Work to be completed: From the first line of the entries below through the line bearing "421x362 pixels.", write out each line exactly. Omit pictures.

Data excerpts:
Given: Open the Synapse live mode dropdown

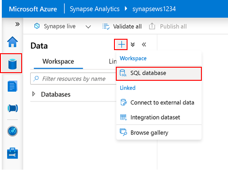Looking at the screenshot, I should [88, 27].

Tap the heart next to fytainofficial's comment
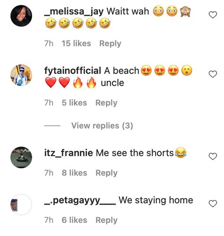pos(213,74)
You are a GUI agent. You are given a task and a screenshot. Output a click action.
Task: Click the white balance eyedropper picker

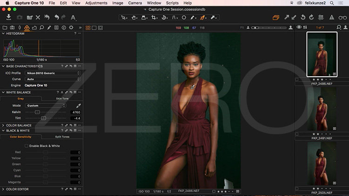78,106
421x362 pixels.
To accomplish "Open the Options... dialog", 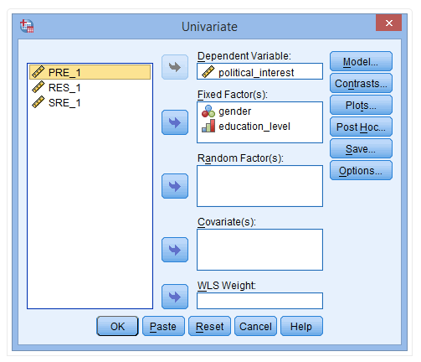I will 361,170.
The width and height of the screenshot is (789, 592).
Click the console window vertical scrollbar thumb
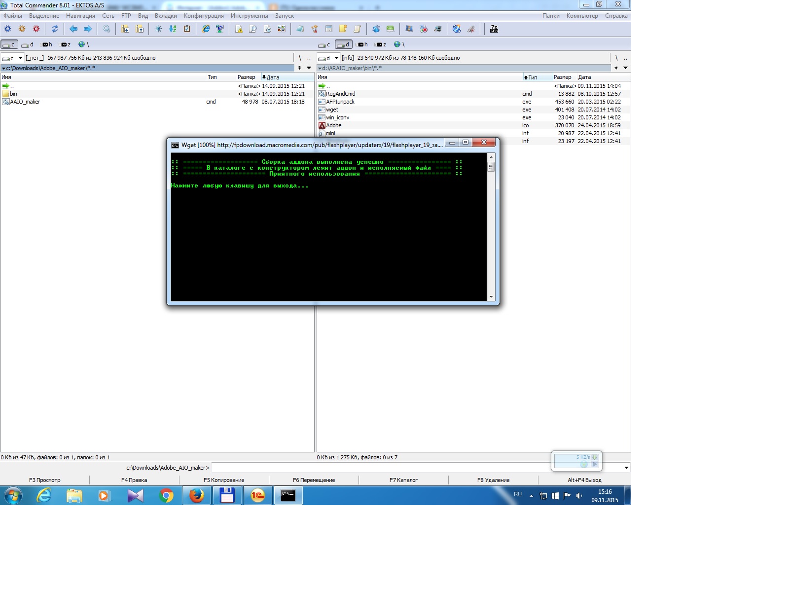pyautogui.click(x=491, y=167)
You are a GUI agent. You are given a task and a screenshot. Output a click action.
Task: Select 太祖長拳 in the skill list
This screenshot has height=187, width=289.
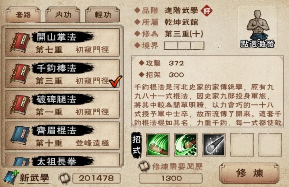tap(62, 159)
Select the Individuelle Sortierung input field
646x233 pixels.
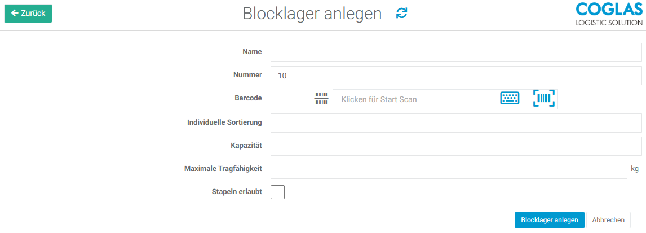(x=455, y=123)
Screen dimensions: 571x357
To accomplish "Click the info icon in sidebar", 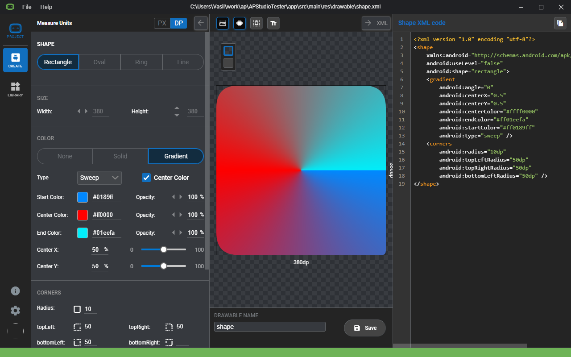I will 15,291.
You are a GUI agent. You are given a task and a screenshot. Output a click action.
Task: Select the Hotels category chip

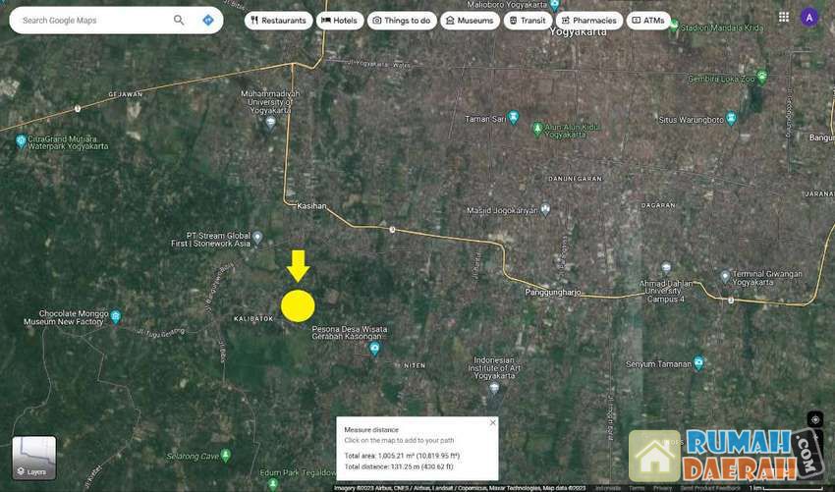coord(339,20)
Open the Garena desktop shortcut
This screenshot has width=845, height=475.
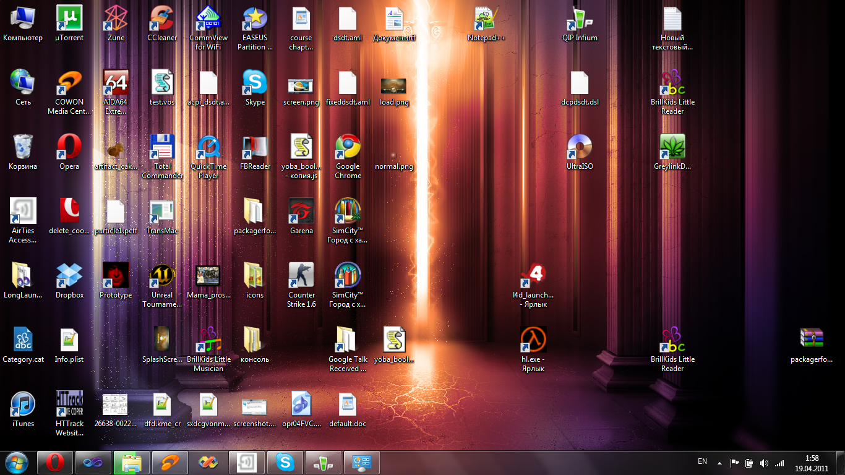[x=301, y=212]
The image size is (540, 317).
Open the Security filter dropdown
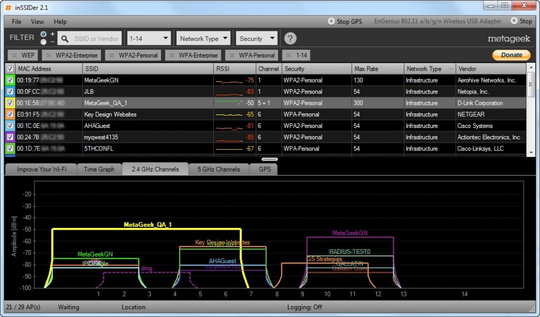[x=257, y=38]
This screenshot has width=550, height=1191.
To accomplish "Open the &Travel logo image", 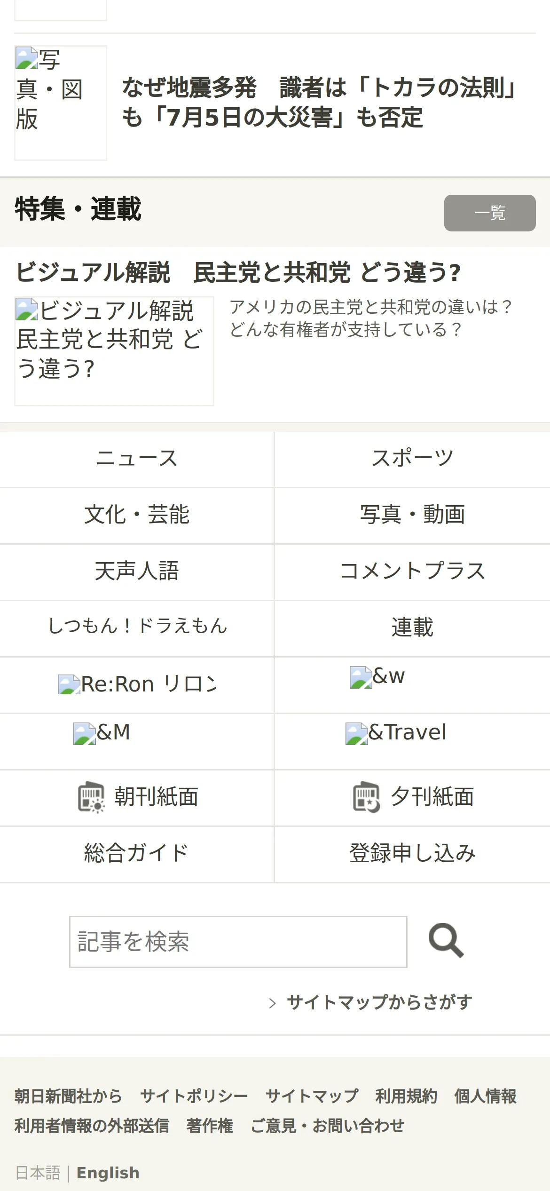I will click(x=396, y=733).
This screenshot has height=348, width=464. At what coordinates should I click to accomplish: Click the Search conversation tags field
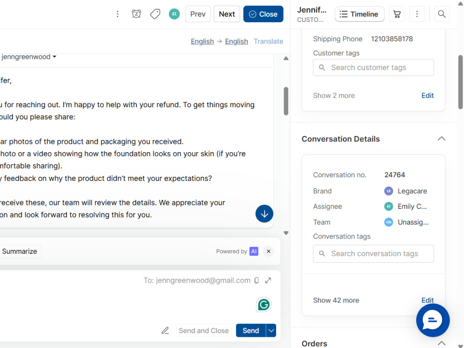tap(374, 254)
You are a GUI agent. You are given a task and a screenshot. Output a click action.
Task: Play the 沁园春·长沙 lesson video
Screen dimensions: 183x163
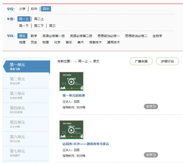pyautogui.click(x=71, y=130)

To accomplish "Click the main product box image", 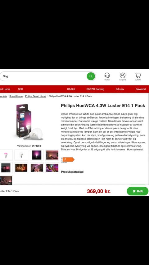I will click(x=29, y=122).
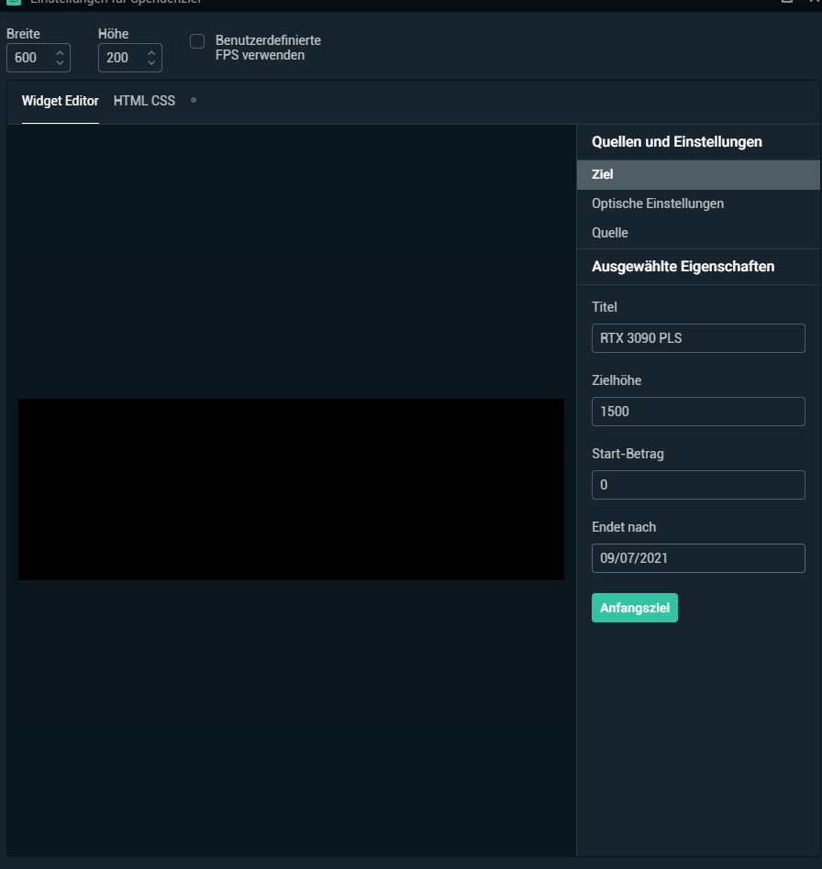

Result:
Given: Open the Synapse live mode dropdown

Looking at the screenshot, I should [88, 27].

Tap the heart next to fytainofficial's comment
pos(213,74)
You are a GUI agent. You are given a task and a screenshot. Output a click action.
Task: Click the white balance eyedropper picker

78,106
421x362 pixels.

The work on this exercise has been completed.